Yesterday, Grant Achatz tweeted about something he posted in the forum on Alinea-Mosaic:
I clicked on his link, and read what he wrote on the Alinea-Mosaic forum, which is re-posted below (the link to his post and ensuing comments is here):
Documenting ...well me. When photo and videography becomes a bit much.I appreciate that people are so into food, and excited about eating at Alinea, to the point where it drives them to record it. Obviously these “foodies” are a large segment of our cliental, and the very people that help propel the awareness of food and dining. I certainly admit that the popularity of web based reviews and information has helped Alinea achieve a certain level of popularity, and ultimately some level of success has to be attributed to this. In fact, since the beginning we have embraced the web, often contributing to food blogs with things like the egullet project before the restaurant was even open. With the proliferation of food blogs and the almost competitive nature of the posters to delve further into detail with their reporting, coupled with the ease of capturing images and video with our phones, we have seen a very high rise in photo and videography in the restaurant.

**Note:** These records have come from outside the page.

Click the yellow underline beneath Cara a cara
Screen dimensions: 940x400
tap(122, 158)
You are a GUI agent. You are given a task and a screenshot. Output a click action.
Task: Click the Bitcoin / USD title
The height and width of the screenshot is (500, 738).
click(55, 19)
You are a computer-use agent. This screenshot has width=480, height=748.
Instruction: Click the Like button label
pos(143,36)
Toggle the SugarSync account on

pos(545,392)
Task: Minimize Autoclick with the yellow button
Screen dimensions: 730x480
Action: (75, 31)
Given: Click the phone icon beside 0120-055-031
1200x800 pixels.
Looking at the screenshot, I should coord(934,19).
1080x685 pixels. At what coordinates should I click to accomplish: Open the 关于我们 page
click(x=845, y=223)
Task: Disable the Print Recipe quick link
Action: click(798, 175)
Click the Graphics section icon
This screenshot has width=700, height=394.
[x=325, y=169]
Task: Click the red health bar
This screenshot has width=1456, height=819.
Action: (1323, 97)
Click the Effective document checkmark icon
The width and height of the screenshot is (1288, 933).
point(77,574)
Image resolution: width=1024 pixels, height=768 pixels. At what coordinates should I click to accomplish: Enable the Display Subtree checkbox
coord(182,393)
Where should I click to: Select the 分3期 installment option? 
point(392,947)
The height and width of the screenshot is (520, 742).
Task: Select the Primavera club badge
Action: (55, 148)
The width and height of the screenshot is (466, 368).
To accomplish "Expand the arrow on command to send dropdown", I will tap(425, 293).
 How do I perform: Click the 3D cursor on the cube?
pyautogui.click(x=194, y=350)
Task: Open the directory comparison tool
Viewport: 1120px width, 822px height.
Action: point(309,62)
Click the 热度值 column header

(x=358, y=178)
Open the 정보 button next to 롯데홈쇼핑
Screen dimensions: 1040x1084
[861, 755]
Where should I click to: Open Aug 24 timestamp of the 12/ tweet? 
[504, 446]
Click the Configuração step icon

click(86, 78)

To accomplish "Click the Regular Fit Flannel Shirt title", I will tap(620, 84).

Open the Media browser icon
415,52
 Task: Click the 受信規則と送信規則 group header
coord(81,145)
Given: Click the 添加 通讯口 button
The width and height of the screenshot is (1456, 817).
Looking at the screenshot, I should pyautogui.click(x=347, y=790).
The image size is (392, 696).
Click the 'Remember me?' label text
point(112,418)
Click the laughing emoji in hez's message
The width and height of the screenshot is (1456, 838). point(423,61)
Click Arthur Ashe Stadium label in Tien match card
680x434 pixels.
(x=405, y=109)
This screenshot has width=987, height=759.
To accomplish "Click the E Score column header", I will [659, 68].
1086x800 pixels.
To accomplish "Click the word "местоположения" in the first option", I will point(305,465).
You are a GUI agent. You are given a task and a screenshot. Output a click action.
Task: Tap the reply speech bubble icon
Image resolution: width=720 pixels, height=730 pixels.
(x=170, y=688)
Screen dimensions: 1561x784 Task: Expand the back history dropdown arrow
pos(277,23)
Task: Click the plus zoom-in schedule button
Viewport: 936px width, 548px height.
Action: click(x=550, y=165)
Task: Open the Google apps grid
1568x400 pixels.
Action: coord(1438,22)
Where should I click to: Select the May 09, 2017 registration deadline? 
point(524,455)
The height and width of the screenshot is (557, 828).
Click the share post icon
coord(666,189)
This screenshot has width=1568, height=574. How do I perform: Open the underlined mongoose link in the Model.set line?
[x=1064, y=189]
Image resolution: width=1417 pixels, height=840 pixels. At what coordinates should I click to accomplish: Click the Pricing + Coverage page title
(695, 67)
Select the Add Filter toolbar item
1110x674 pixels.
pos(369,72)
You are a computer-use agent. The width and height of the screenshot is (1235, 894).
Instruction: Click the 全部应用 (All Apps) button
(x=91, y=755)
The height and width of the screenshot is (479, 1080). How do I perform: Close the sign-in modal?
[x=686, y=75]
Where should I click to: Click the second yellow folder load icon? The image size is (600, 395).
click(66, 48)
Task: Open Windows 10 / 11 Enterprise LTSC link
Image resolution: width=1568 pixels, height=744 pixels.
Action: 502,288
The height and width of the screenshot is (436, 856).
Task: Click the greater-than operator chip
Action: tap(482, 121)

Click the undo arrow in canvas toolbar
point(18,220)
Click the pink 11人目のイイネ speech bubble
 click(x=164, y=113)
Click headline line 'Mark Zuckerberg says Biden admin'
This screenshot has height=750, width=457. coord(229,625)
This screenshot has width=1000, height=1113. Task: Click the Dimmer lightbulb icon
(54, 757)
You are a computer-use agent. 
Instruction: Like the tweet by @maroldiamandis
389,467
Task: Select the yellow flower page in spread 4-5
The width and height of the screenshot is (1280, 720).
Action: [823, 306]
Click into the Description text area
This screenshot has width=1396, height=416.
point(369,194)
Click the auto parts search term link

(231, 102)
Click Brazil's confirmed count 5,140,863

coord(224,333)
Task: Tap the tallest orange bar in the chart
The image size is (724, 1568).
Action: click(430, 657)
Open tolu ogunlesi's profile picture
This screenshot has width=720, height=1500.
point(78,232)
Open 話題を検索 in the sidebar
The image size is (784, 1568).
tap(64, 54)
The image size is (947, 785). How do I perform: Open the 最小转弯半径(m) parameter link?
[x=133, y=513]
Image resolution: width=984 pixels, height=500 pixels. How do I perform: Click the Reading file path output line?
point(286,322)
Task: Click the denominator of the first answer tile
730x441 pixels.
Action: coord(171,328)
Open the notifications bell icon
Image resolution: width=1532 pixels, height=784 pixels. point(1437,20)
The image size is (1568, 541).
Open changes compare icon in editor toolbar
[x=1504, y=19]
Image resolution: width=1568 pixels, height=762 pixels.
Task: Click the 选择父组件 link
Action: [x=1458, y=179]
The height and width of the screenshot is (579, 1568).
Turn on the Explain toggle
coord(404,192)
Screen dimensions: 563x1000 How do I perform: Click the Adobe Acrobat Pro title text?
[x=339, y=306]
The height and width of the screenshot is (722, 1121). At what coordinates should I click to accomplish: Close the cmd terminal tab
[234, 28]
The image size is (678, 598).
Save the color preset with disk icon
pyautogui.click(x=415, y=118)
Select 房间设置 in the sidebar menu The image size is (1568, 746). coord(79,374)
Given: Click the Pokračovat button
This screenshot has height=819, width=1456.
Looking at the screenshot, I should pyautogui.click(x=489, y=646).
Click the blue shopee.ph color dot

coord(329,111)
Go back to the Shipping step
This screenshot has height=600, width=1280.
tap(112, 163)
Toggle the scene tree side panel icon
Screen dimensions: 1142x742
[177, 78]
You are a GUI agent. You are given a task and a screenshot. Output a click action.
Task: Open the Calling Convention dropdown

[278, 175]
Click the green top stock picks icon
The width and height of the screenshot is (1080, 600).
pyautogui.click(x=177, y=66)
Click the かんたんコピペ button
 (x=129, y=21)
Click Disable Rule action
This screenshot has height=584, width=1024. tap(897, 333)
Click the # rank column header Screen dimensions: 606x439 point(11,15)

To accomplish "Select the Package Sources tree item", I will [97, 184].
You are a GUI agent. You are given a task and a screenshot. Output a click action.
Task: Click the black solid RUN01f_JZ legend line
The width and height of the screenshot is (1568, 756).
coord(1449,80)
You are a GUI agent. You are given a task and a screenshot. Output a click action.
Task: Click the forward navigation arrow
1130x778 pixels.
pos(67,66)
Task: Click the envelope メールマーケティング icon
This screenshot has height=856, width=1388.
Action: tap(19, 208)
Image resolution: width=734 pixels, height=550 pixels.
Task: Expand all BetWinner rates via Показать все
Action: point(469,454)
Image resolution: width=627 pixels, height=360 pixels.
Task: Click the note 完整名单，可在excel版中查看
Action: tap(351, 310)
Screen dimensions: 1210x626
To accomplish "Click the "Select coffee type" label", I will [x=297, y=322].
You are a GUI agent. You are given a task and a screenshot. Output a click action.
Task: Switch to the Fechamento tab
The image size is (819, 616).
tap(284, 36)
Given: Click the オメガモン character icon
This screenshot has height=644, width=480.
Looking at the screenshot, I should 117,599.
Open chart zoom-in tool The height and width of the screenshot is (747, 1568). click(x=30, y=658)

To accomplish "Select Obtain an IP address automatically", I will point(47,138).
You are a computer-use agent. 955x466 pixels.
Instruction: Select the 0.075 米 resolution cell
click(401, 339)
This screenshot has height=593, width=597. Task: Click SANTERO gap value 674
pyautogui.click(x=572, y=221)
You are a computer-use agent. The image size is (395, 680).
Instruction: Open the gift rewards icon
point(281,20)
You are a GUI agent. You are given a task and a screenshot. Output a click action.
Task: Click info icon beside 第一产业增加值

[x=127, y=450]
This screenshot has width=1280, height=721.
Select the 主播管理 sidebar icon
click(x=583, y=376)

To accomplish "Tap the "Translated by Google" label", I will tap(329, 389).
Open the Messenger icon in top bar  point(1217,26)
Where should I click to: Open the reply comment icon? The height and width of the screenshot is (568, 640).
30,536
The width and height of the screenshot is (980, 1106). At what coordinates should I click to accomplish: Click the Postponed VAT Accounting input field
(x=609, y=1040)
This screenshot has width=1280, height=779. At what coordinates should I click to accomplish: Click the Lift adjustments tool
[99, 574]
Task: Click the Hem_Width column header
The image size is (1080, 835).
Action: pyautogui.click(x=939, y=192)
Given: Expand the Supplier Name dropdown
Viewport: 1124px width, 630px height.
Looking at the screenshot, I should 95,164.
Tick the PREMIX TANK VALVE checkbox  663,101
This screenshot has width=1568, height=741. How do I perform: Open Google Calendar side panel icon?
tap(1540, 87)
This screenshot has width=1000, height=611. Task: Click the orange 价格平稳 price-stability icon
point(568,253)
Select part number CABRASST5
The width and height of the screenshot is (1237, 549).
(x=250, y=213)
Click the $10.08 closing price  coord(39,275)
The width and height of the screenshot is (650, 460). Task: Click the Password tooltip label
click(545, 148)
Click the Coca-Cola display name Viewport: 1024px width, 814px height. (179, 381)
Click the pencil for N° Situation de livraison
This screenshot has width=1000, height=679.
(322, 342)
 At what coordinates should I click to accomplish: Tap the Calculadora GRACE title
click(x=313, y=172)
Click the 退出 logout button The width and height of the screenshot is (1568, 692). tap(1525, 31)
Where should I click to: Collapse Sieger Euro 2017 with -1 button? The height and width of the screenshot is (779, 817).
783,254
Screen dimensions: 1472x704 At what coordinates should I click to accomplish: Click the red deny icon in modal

Documenting the food is one thing. I understand taking a photo in the kitchen with the chef after the meal to frame and hang in your office, perhaps of a particular course that you want to remember because it was so amazing, so you can remember the presentation, or even the manipulation of an ingredient in way you have never seen before. Taking it to the next level many people take pictures of every course and some even take photos of the wines as well. I don’t necessarily mind this, but I wonder why people so passionate about food would sacrifice the integrity of the courses, instead prioritizing the documentation. Courses get cold, or melt while the images are taken, and in extreme cases the intended effect of the dish is completely lost. A month ago a front of the house team member served the Hot Potato –Cold Potato to a blogger that was taking photos with a camera resting on a tripod. The server did their normal spiel, telling the guest the dish was intended to be consumed right away so the sensation of temperature contrast could be experienced. Instead they took a few minutes to move the course around on the table to find the right light, snapped several images, and then undoubtedly enjoyed….Warm Potato –Warm Potato. Not to mention the time that is added to the experience. Three extra minutes to take a photo is not much, but if you are eating 30 courses, you just added an hour and a half to your dinner.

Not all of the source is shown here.